Figure 787: Louis XIV

We have opened this chapter with the stories of two countries, the Netherlands and Britain, in which the resistance of the private citizen to this new type of monarchy, the Machiavellian monarchy that was arising out of the moral collapse of Christendom, succeeded. But in France, Russia, in many parts of Germany and of Italy-Saxony and Tuscany e.g. personal monarchy was not so restrained and overthrown; it established itself indeed as the ruling European system during the seventeenth and eighteenth centuries. And even, in Holland and Britain the monarchy was recovering power during the eighteenth century.

(In Poland conditions were peculiar, and they will be dealt with in a later section.)
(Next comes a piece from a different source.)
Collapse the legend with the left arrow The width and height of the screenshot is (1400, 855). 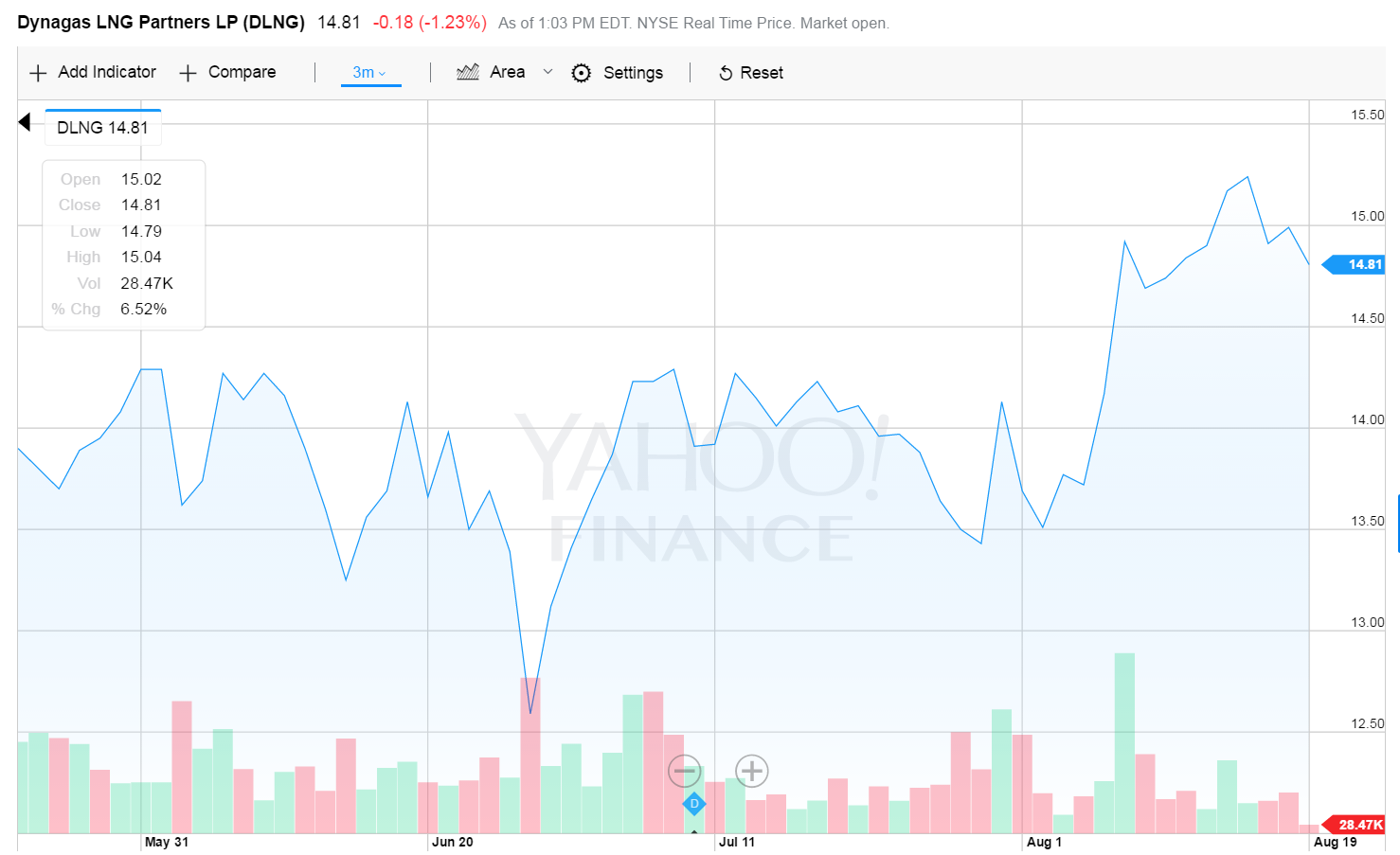[24, 122]
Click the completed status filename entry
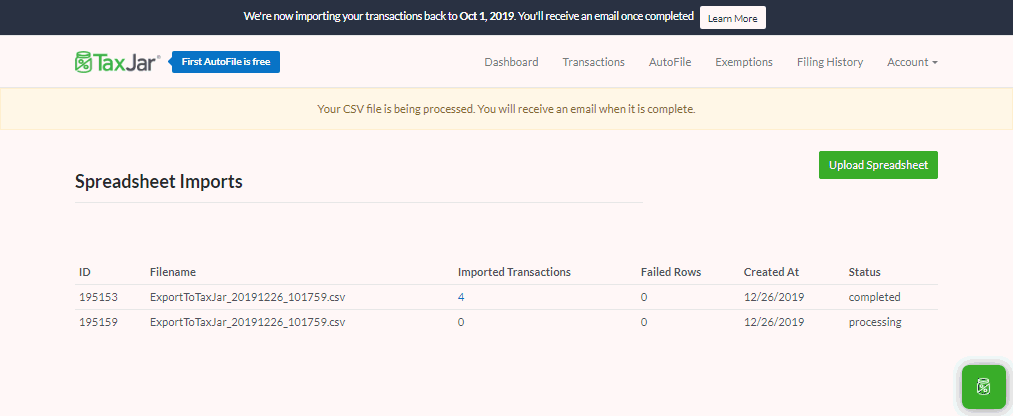Viewport: 1013px width, 416px height. coord(247,297)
In France there had been no Magna Carta, and there was not quite so definite and effective a tradition of parliamentary rule. There was the same opposition of interests between the crown on the one hand and the landlords and merchants on the other, but the latter had no recognized gathering place, and no dignified method of unity. They formed oppositions to the crown, they made leagues of resistance such was the «Fronde,» which was struggling against the young King Louis XIV and his great minister Mazarin, while Charles I was fighting for his life in England but ultimately (1652), after a civil war, they were conclusively defeated; and while in England after the establishment of the Hanoverians the House of Lords and their subservient Commons ruled the country, in France, on the contrary, after 1652, the court entirely dominated the aristocracy. Cardinal Mazarin was himself building upon a foundation that Cardinal Richelieu, the contemporary of King James I of England, had prepared for him. After the time of Mazarin we hear of no great French nobles unless they are at court as court servants and officials. They have been tamed but at a price, the price of throwing the burthen of taxation upon the voiceless mass of the common people. From many taxes both the clergy and the nobility—everyone indeed who bore a title—were exempt. In the end this injustice became intolerable, but for a while the French monarchy flourished like the Psalmist’s green bay tree. By the opening of the eighteenth century English writers are already calling attention to the misery of the French lower classes and the comparative prosperity, at that time, of the English poor.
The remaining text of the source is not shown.